Though the term “Investor” is not defined in the MERS Rules (it is only used twice in the rules), the term appears to be synonymous with the beneficial owner of the mortgage (i.e. the person entitled to enforce the related promissory note). Compare
In the event that the beneficial owner or its designated servicer determines that foreclosure proceedings shall be conducted in the name of a party other than [MERS], the servicer designated on the MERS® System shall cause to be made an assignment of the mortgage from [MERS] to the person designated by the beneficial owner, and such beneficial owner shall pay all recording costs in connection therewith.
MERS Rule 8, § 1(d) with
If a Member chooses to conduct foreclosures in the name of [MERS], the note must be endorsed in blank and in possession of one of the Member's MERS certifying officers. If the investor so allows, then MERS can be designated as the note-holder.
MERS Rule 8, § 2(a) (emphasis added).
The trustee's last argument concerning the need for a chain of written assignments of the beneficial interest in the debtors' mortgage from note holder to note holder collapses under the cumulative weight of the law discussed thus far. Having a beneficial interest in a mortgage is an attribute of being a note holder or
owner or the party entitled to enforce the note. Whether a party has that right is governed by UCC §§ 3–205, 3–301 and Article 9. Veal, 2011 WL 2304200, at *8–9. There is no requirement for a separate assignment of the note holder's beneficial interest in the mortgage. The Massachusetts legal doctrine where a mortgage can and often does exist on a separate plane from its underlying note reinforces this conclusion.
Conclusion
In light of the forgoing, I find that HSBC acquired ownership of the mortgage on the debtors' property by a valid assignment from MERS, that HSBC holds the power of sale provided for in that mortgage and that HSBC is a party in interest with a colorable claim against the debtors' property which is property of the estate. I will, therefore, overrule the trustee's objection, and grant stay relief to HSBC.

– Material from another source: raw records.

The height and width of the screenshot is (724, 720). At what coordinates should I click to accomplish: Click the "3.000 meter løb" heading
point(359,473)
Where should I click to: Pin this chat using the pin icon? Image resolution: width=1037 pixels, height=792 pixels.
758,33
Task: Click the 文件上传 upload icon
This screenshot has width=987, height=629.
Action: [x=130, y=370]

Having ruled in favor of HSBC it is not necessary to address HSBC's assertion of res judicata or the Rooker–Feldman doctrine. I note, however, that the Land Court judgment required the debtors to execute a confirmatory mortgage on the same terms as the original mortgage. It did not address in any way whether MERS had the authority to foreclose or assign the mortgage, and did not expressly authorize MERS to execute the confirmatory assignment of the mortgage. It does not appear, therefore, that the Land Court ruling addressed the issues presented in the trustee's objection to the motion for relief from stay.

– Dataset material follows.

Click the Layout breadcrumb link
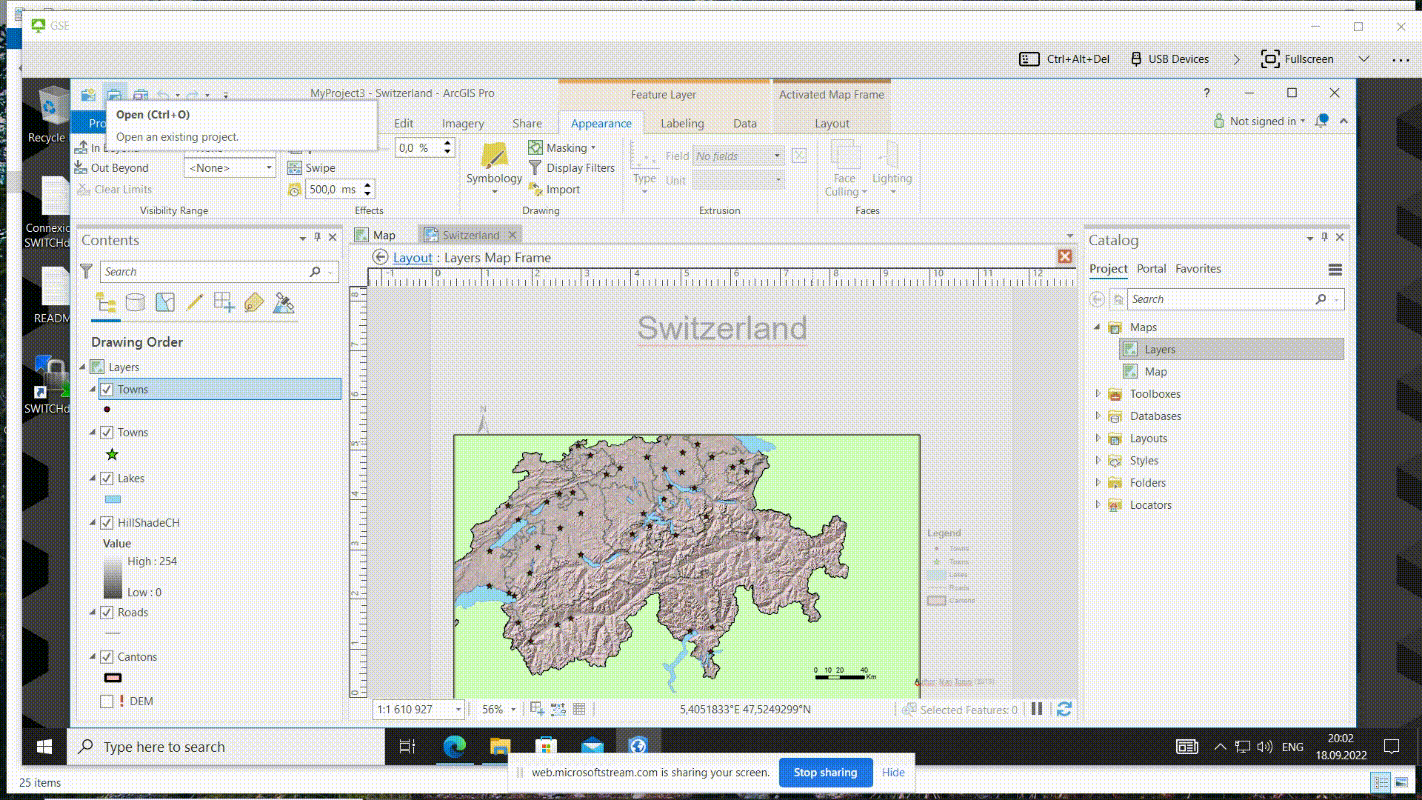Image resolution: width=1422 pixels, height=800 pixels. point(412,257)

A separate order shall issue.
FN1. See Christopher L. Peterson, Foreclosure, Subprime Mortgage Lending, and the Mortgage Electronic Registration System, 78 U. Cin. L. Rev. 1359, 1369 (2010); Kevin M. Hudspeth, Clarifying Murky MERS: Does Mortgage Electronic Registration Systems, Inc., Have Authority to Assign the Mortgage Note in a Standard Illinois Foreclosure Action?, 31 N. Ill. U. L. Rev. 1, 8 n. 51 (2010).